The statistical characteristics obtained from the shown tables demonstrate that the proposed Naïve Bayes classifier has achieved the best performance. It has an accuracy of 99%. The classification method achieves a sensitivity of 100%, specificity of 98.5%, precision of 97.1%, and F-score of 98.5%.

A Comparative analysis

A comparison of the suggested classification system with different classification parameters has been included in Table 6 to confirm its efficacy. Only one scientific paper43 used the same working datasets; the comparison with other researchers who used other datasets may not be fair for all algorithms. Therefore, the comparative results are as follows:

Table 6 Comparative evaluation.

As shown in Table 6, the proposed methodology has achieved high accuracy with less dataset images.

Conclusion

Alzheimer's disease (AD) is one of the most dreadful and generic classes of dementia, which causes a progressive loss of memory and cognitive function, leading to poor quality of life. The deposition of amyloid plaques is the cause of AD. Amyloid plaque aggregates are composed of amyloid-beta (Aβ), which causes the progression of AD disease. The current study proposed the assessment of the amyloid-beta using multifractal geometry. To automate the classification of AD stages, Naïve Bayes and Random Forest as a Feature selection were used.

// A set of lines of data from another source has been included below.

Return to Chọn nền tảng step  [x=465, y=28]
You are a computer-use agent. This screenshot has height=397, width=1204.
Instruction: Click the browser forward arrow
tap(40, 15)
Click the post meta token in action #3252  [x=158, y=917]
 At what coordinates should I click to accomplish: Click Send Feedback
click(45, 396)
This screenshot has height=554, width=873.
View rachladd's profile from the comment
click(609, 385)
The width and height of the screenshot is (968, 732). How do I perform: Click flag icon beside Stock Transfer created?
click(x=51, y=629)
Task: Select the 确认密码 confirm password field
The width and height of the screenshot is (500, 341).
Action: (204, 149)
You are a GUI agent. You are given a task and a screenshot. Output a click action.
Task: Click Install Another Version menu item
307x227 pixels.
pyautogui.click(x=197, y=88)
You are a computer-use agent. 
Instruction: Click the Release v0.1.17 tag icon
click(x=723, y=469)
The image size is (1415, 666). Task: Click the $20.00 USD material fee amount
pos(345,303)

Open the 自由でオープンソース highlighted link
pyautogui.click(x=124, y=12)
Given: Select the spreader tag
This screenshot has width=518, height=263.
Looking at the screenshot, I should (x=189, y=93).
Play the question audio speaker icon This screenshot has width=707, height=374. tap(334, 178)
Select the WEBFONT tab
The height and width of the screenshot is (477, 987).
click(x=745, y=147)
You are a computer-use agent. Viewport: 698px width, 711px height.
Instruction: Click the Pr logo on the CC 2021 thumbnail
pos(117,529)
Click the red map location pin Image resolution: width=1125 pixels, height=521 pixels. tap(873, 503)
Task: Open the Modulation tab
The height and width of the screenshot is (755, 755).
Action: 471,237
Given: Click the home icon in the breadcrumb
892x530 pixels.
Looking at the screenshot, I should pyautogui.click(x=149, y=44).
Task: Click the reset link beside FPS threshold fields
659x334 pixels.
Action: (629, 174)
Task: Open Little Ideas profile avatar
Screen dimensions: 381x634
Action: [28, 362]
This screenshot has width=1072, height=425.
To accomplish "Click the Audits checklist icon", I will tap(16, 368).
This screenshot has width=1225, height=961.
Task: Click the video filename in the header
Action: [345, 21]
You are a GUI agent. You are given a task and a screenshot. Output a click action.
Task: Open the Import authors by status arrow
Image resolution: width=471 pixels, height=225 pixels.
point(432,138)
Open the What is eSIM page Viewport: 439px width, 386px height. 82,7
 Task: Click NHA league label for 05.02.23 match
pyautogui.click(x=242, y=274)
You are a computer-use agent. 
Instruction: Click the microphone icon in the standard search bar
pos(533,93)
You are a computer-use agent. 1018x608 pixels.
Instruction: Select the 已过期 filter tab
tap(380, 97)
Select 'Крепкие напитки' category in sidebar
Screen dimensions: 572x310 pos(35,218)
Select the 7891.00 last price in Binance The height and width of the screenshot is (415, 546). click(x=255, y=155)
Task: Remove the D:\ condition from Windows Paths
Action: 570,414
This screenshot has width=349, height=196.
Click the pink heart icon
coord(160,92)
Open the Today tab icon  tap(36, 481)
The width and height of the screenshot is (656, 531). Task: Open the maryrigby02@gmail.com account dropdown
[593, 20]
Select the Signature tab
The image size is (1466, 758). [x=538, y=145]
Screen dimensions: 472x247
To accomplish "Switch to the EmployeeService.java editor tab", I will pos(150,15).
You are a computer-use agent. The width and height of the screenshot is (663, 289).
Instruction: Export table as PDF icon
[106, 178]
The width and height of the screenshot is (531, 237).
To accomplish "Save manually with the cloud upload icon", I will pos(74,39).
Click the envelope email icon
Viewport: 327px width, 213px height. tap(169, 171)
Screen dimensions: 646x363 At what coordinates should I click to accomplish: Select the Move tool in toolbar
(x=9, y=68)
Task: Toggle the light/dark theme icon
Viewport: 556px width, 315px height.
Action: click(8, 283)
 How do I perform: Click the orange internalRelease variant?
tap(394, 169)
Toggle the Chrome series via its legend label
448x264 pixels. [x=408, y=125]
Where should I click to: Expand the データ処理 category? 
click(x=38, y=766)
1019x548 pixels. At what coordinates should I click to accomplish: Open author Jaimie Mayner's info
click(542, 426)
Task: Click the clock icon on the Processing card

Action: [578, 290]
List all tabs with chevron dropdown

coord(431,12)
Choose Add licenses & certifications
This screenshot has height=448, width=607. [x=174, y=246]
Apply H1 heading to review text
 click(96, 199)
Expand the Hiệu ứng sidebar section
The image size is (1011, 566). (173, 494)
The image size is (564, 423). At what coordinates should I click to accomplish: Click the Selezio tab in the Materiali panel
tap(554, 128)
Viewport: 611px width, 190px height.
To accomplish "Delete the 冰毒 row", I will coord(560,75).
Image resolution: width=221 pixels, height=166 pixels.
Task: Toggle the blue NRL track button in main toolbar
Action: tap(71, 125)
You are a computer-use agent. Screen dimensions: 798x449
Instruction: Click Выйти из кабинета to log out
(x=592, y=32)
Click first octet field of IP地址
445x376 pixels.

The proposed methodology achieved an accuracy of 99% and a sensitivity of 100%. The quality of the dataset images is the main limitation of the proposed methodology. It should be not less than 35% to obtain good extracted features.

Future work

  • Design a new Graphical User Interface application (GUI) to extract the most important features related to amyloid plaque morphologies as an aiding diagnosis tool.

  • Using multifractal geometry as an analysis tool for detecting or classifying brain tumors.